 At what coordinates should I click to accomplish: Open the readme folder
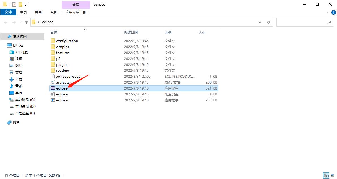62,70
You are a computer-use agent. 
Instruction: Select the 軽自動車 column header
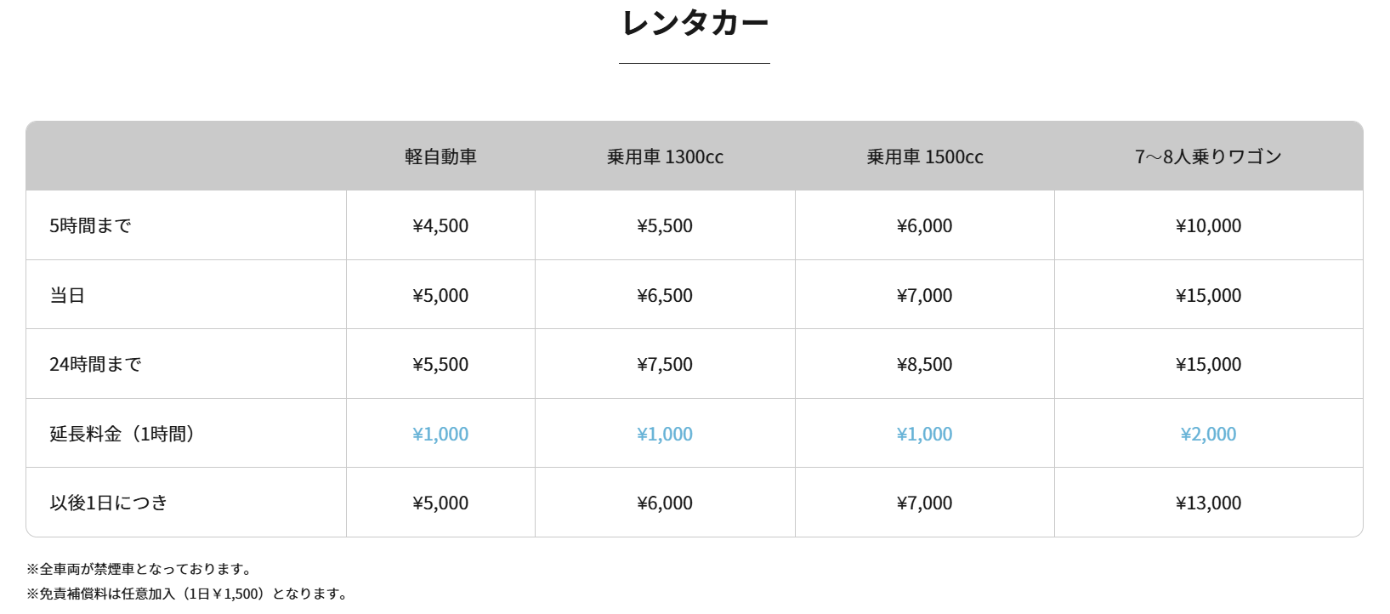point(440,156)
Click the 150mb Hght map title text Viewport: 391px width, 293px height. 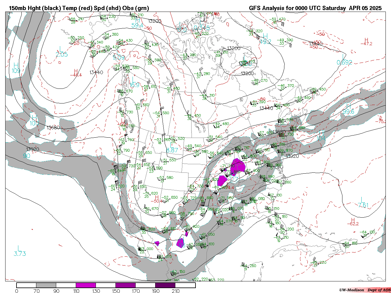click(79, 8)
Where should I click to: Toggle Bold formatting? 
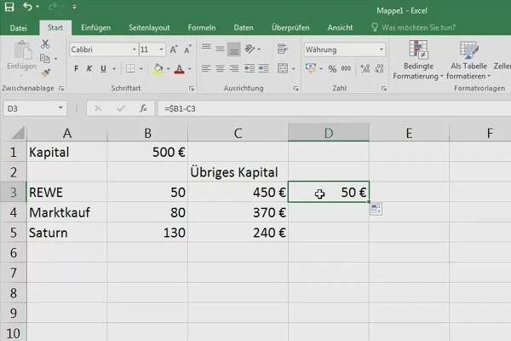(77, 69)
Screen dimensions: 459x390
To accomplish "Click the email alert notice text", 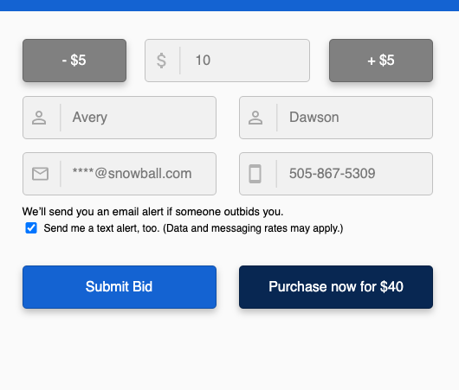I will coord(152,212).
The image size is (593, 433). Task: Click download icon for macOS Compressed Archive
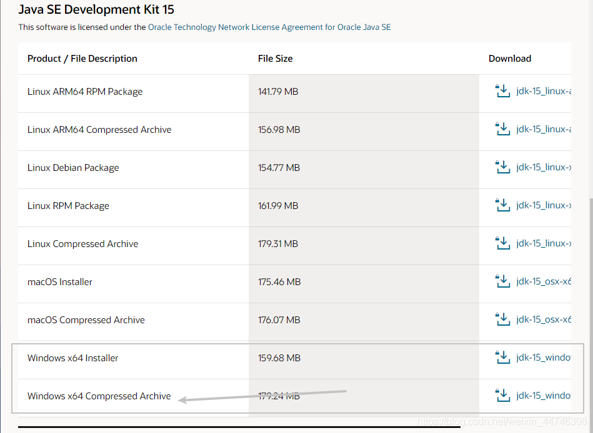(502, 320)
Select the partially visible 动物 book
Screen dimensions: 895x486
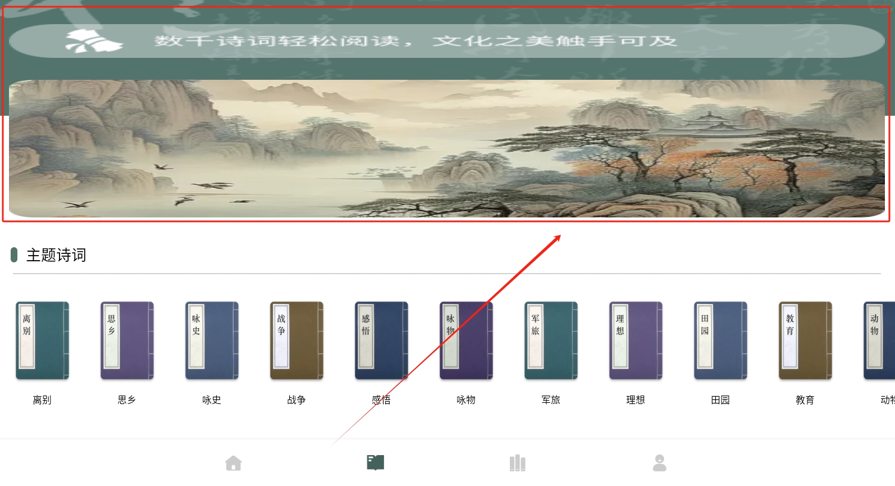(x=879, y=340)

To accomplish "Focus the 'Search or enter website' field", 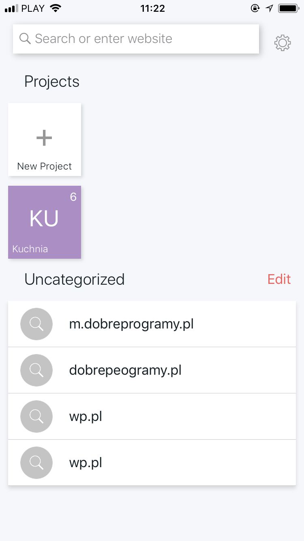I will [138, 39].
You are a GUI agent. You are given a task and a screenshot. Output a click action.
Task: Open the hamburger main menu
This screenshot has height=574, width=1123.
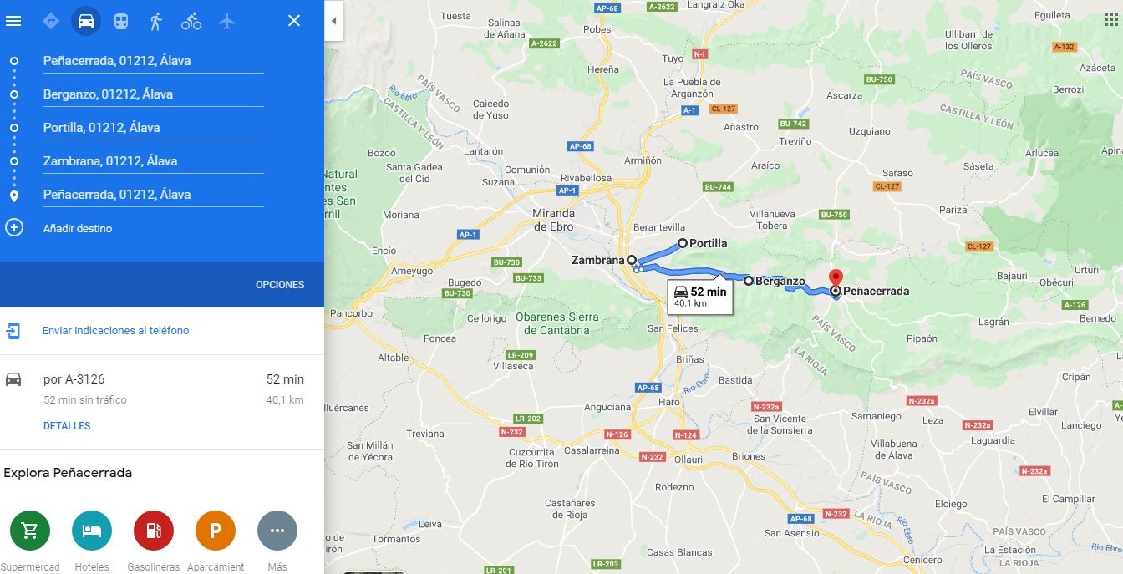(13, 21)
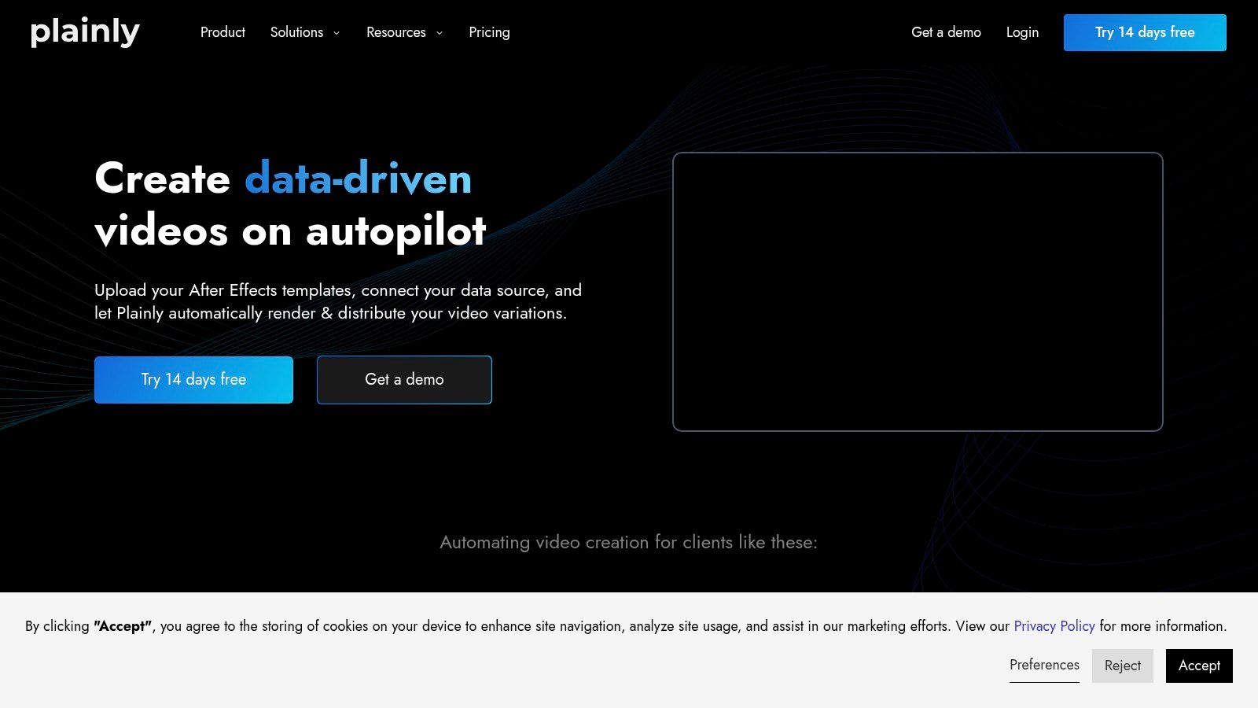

________________________________________

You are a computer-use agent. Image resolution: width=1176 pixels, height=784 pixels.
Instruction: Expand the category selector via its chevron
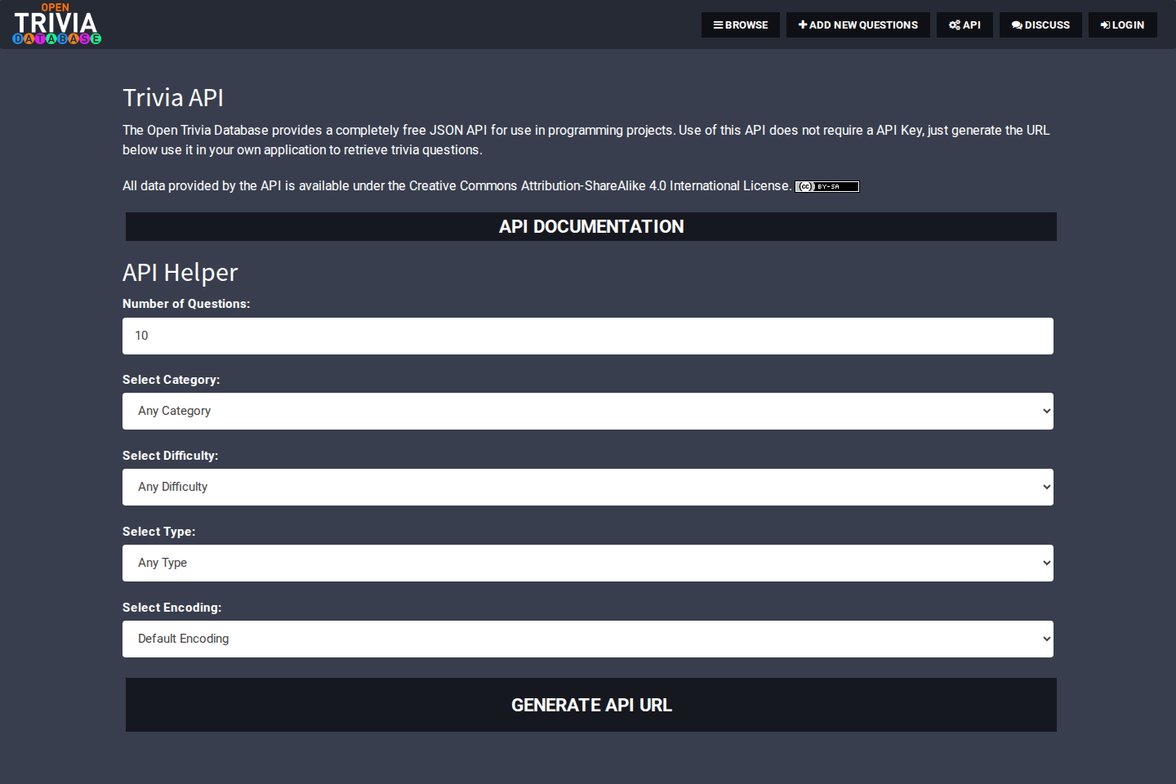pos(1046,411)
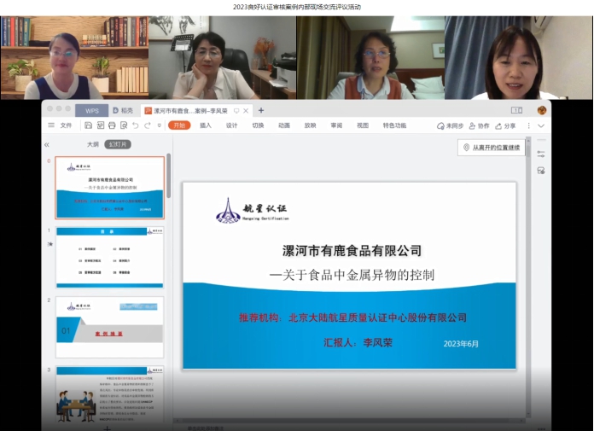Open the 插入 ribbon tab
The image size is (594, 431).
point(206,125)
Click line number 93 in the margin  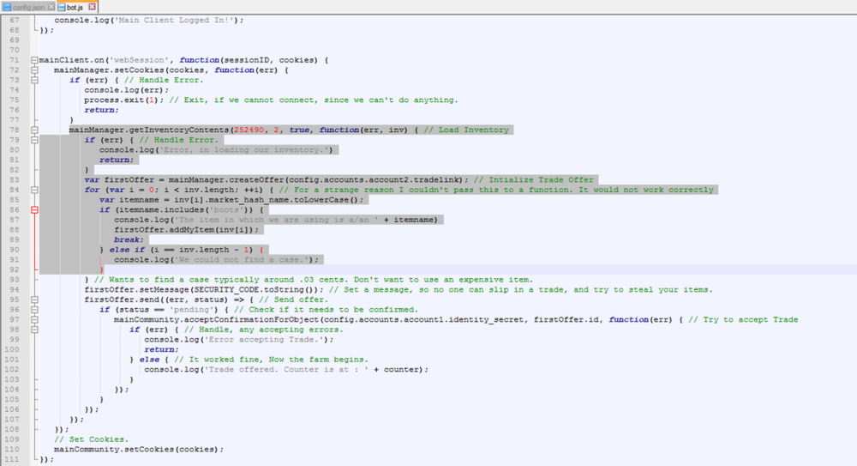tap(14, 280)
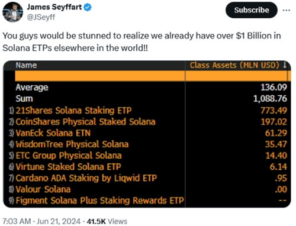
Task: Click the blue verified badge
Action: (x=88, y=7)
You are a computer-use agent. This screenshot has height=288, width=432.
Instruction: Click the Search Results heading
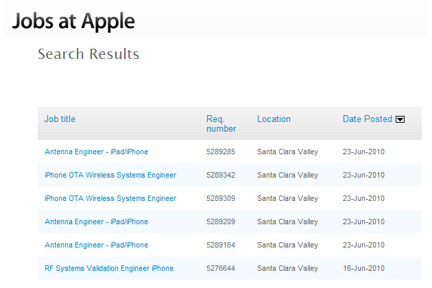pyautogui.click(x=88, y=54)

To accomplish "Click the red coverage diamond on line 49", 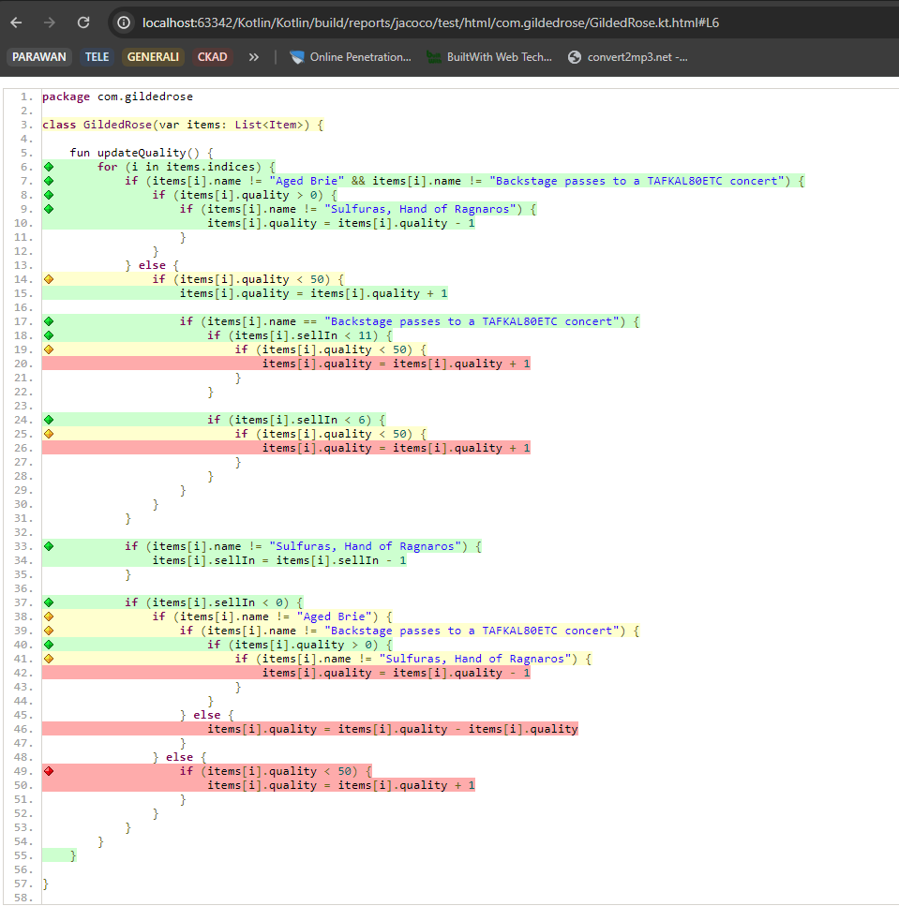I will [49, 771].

________________________________________

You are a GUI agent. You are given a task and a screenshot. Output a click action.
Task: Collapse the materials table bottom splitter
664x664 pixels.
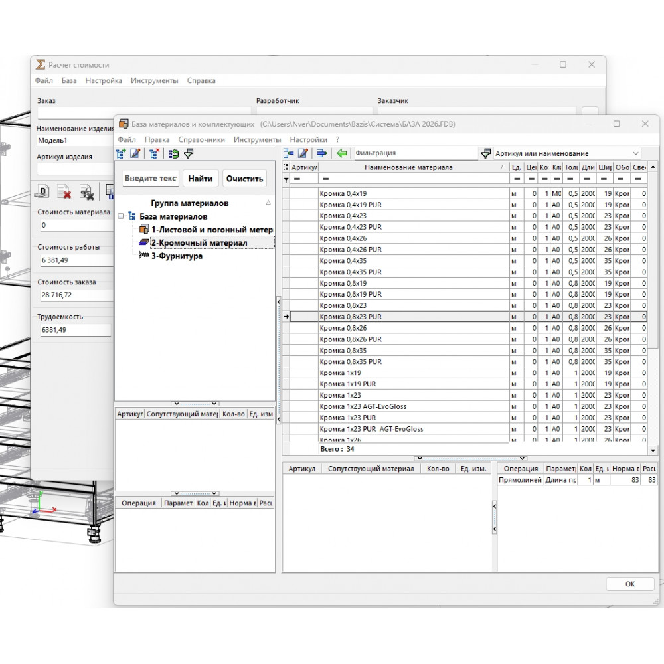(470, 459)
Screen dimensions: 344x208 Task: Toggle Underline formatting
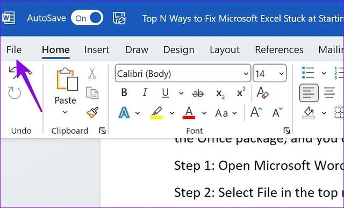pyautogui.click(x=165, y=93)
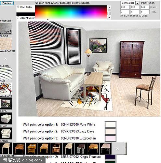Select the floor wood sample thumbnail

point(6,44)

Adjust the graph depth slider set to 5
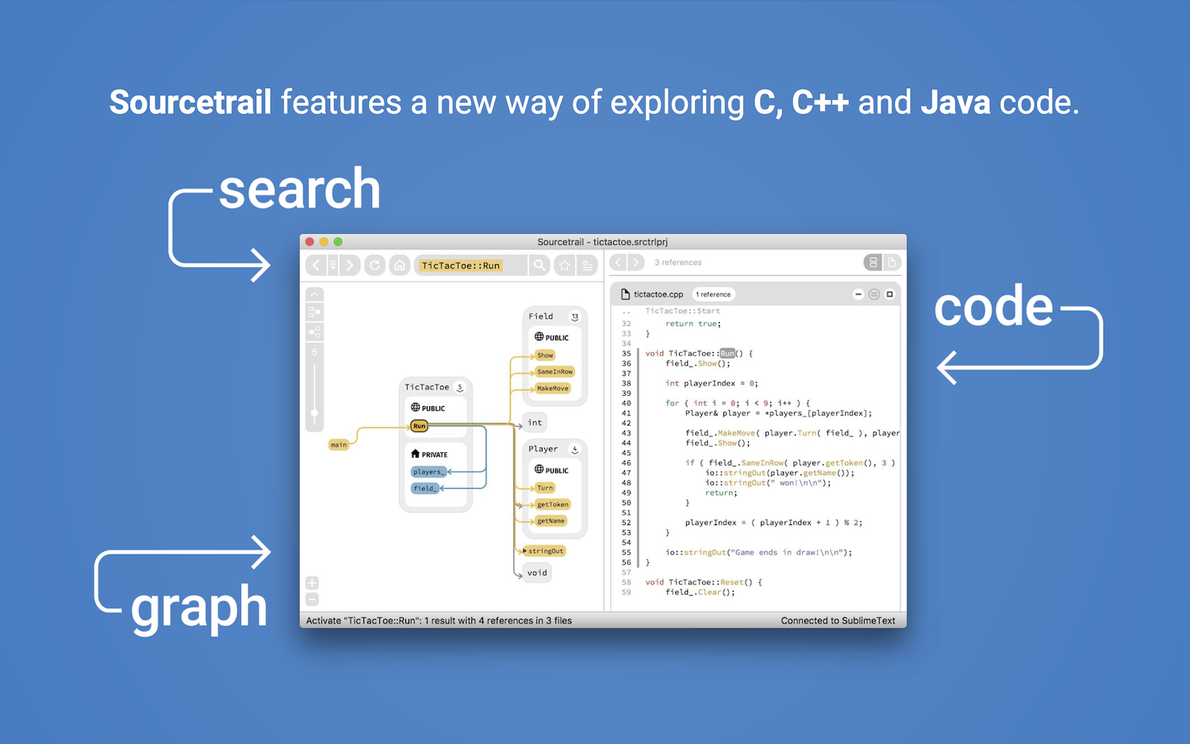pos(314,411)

________________________________________

• _To do_: Go over the listing above and return each line with "agent".

• _Answer to the exercise_:
You are a computer-use agent. 
You are a GUI agent. You are given a task and a screenshot. Output a click action.
You are a computer-use agent. Image resolution: width=1176 pixels, height=784 pixels.
You are a computer-use agent. This screenshot has height=288, width=432.
You are a GUI agent. You are given a task and a screenshot. Output a click action.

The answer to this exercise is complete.